THE HEART OF KANJI: As you understand death, you understand life

死 (Shi) means “death.” The left character represents a bone and the right represents a person who is buried beneath the ground.

知る (Shiru) means “knowledge.” The left side indicates an arrow and the right indicates a mouth. Together, a person can talk quickly and expertly when they have great knowledge.

生 (Sei) means “life.” The bottom represents soil and the top character represents a sprout.

Shiwoshiri seiwoshiru. calligraphy by Rev. Masato Kawahatsu

Many people are fearful of death and therefore avoid discussing it. In Japan, people believe that discussing death is not auspicious. Buddha said, “There are four major sufferings — living, old age, sickness and death.” Many religious leaders have grappled with sickness and have come close to dying and through this found faith as well as their explanations for the true meaning of life. The Konko founder struggled with sickness himself, as well as the death of three children and four family members in a short span of time. When we are faced with our own mortality and cannot ignore death, we truly begin to appreciate and respect life.

As the founder witnessed the fragility of human life, he realized the great potential and value of it as well. One of his very well known teachings states, “People are born amid divine blessings, live amid divine blessings, and die amid divine blessings.”

Though many would not consider death as a divine blessing, the founder understood that in nature there is balance and harmony. When we celebrate a child’s birth, we rejoice that they have joined our world.
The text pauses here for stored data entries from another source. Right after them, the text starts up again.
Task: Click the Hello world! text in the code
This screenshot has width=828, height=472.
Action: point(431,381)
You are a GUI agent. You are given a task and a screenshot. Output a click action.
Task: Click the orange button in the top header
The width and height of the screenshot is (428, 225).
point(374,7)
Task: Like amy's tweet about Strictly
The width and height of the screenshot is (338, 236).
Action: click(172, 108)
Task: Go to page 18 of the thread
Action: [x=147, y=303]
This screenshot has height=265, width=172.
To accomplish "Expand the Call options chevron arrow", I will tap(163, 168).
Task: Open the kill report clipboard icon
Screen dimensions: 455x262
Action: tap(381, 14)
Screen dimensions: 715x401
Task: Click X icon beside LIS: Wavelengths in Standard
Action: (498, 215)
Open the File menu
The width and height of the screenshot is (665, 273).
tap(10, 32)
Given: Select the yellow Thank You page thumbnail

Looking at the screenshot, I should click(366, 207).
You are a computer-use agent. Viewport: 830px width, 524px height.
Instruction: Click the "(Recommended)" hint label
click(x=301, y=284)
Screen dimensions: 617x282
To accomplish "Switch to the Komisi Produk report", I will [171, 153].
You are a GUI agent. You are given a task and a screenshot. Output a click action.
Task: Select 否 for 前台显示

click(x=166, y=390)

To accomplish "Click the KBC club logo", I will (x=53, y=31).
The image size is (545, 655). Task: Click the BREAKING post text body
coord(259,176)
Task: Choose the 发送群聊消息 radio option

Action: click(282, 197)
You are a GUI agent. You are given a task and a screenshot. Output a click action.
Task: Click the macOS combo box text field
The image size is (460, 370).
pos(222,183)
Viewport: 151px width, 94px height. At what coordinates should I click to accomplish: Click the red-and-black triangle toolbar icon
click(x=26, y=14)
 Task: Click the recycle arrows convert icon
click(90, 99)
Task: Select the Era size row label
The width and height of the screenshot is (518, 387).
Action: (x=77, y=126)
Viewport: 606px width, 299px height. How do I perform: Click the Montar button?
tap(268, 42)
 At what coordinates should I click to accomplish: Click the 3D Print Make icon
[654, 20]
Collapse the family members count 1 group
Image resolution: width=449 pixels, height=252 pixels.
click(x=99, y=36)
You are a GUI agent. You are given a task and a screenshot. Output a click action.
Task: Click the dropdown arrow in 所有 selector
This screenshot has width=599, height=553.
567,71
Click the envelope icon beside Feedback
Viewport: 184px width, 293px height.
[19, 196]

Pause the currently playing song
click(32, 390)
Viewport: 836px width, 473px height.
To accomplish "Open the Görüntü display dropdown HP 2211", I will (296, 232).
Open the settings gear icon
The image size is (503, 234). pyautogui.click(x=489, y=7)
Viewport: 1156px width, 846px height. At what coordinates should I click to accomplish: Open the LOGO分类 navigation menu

In the same way, we should honor and rejoice as spirits pass on to the ancestral realm.

This may be easy to understand logically, however we have emotional attachments to those we love and it is hard to accept that friends or family have left this physical world. How can we begin to reframe death as a celebration of life rather than something taboo or inauspicious?

There is another well known American quote that says, “You can’t take it with you.” This means that anything that you gain in this world — material riches, fame, and fancy cars, will not go with you after you die. When I was 20 years old, this was made very clear to me and I worried that I would die with deep sorrow and regret. If I could not take material things into the afterlife, what would I have there to make me happy? Many people these days focus on material possessions as the source of their happiness, but it is a very shallow happiness and can be taken away at any moment. Instead, we should focus on ways to be happy without material possessions.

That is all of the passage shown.